Sparkassen und Volksbanken werden vermutlich erleichtert aufgeatmet haben: Gerade noch rechtzeitig sind die Mobile-Payment-Angebote der beiden Verbünde an den Markt gegangen. Weil sie das mobile Bezahlen per Girocard ermöglichen, die nun einmal nach wie vor das in Deutschland meistgenutzte bargeldlose Zahlungsmittel ist, haben sie auch für die preisbewusste Kundschaft (und auch junge Kunden, die noch keine Kreditkarte erhalten) eine Mobile-Payment-Lösung jenseits von Google Pay. Das macht ihre eigene Position im Payment-Geschäft weniger angreifbar, als sie ohne Girocard mobile gewesen wäre. Punkten kann die Kreditwirtschaft überdies mit dem Faktor Vertrauen. Und an dieser Stelle kann sich die Partnerschaft mit Google für Paypal nicht nur als positiv erweisen. Die Paypal-Nutzung am PoS über Google Pay beinhaltet schließlich zumindest Unwägbarkeiten in Sachen Datenschutz. Nicht jedem Verbraucher wird der Gedanke gefallen, dass Google auf diesem Weg auch noch Einblick über das eigene Verhalten in der Offline-Welt erhält. Wer dies vermeiden und für den Datengiganten nicht vollends transparent werden will, der ist mit den kreditwirtschaftlichen Lösungen gut aufgehoben. Von den von Paypal adressierten 20,8 Millionen Kunden dürfte deshalb vermutlich nur ein kleinerer Teil tatsächlich den Hausbanken in Sachen Mobile Payment von der Fahne gehen.

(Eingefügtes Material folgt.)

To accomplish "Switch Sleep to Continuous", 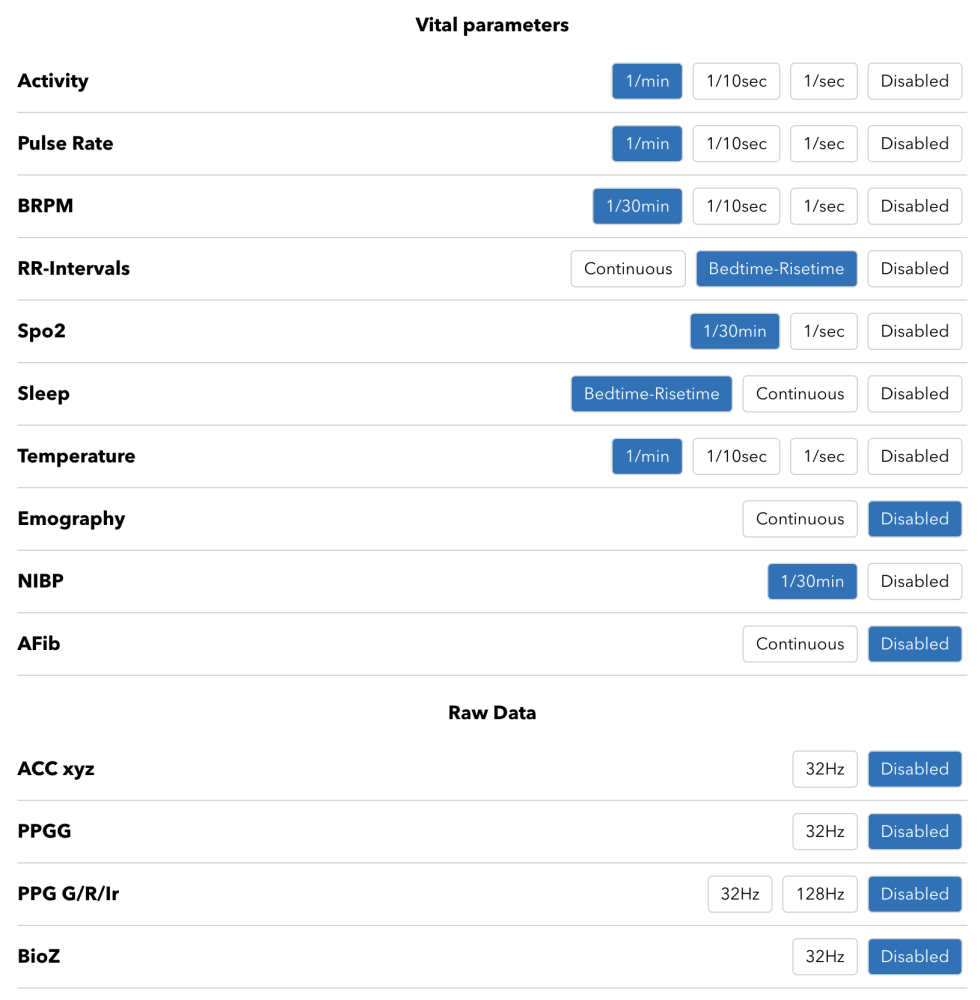I will click(x=799, y=394).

Panik ist also nicht angesagt - aber auch keine Entspannung. 89 Prozent der Bundesbürger sind grundsätzlich dazu bereit, ihren Zahlungsverkehr über alternative Anbieter abzuwickeln, so das Finweb-Barometer Digitales Banking 2018 von Cofinpro. Das sind zwei Prozentpunkte mehr als vor einem Jahr. Vor allem unter den 18- bis 34-Jährigen ist diese Offenheit groß. Nur noch bei 6 Prozent von ihnen (2017 noch 12 Prozent) stoßen Nichtbanken auf Ablehnung. Gebannt ist die Gefahr somit noch lange nicht.